Bupropion. Das Antidepressivum Bupropion (Wellbutrin®) ist ein Noradrenalin- und Dopamin-Wiederaufnahmehemmer und kann abgesehen von der Raucherentwöhnung auch zur Behandlung von ADHS bei Erwachsenen eingesetzt werden.

Guanfacin. Eine interessante medikamentöse Therapieoption stellt Guanfacin (Intuniv®) dar, das eine große Ähnlichkeit mit Clonidin (Catapressan®) hat. Diese Substanzen sind zentrale Alpha-2-Adrenorezeptor-Agonisten. Intuniv® liegt im Gegensatz zu Catapressan® als Retardtablette vor und braucht nur einmal pro Tag eingenommen werden.
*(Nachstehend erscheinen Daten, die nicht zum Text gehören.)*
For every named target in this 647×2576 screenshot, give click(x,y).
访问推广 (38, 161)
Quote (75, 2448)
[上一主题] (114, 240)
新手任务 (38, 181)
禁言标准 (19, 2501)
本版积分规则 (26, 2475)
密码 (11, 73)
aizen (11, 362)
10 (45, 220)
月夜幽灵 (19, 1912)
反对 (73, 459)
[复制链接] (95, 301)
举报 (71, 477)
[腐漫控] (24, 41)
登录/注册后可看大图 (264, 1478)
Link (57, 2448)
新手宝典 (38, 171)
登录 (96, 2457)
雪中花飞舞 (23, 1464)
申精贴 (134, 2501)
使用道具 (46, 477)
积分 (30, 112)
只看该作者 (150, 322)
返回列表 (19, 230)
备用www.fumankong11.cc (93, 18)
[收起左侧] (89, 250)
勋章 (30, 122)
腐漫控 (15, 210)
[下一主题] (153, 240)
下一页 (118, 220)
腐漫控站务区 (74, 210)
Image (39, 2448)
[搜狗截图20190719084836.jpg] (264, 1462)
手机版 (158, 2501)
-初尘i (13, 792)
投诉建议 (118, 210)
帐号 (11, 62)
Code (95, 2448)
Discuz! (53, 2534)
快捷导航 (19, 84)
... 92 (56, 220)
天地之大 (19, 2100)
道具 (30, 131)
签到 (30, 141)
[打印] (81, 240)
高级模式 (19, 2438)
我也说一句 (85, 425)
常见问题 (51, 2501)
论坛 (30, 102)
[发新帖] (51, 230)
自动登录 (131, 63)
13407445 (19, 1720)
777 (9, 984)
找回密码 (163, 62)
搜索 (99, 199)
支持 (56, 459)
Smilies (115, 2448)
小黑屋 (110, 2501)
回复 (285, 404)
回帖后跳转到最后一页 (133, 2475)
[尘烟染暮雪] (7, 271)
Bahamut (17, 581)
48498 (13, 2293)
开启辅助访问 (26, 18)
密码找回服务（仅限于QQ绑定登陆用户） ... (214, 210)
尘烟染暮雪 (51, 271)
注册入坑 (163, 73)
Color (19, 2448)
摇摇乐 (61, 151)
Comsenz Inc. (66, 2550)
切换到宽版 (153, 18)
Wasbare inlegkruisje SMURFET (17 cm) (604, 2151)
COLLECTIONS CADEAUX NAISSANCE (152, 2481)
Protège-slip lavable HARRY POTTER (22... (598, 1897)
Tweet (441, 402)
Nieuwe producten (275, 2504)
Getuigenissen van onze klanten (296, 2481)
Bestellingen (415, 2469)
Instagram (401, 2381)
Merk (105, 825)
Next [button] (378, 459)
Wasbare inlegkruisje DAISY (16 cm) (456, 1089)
In den USA gibt es auch eine retardierte Form von Clonidin ­(Kapvay®).
Guanfacin ist in der medikamentösen Therapie von ADHS nach den Stimulanzien Mittel der zweiten Wahl. Dosierung: Beginn mit 1 mg/Tag, wöchentliche Steigerung bis 0,12 mg pro kg Körpergewicht und Tag. Angeboten werden die Stärken 1, 2, 3 und 4 mg.

 

Auf einen Blick

  • Ein Aufmerksamkeitsmangel mit verstärkter Ablenkbarkeit, Hyperaktivität mit übersteigertem Bewegungsdrang und Impulsivität mit unüberlegtem Handeln sind die Kernsymptome von ADHS.
  • Die Problematik soll früh erkannt werden. Eine eingehende Diagnostik ist notwendig, gegebenenfalls mit Einleitung der entsprechenden Therapien.
  • Die Therapie sollte immer multimodal erfolgen.
  • Eine Elternberatung in der kinderärztlichen oder allgemeinmedizinischen Praxis sollte als zentraler Baustein der ADHS-Therapie integriert sein.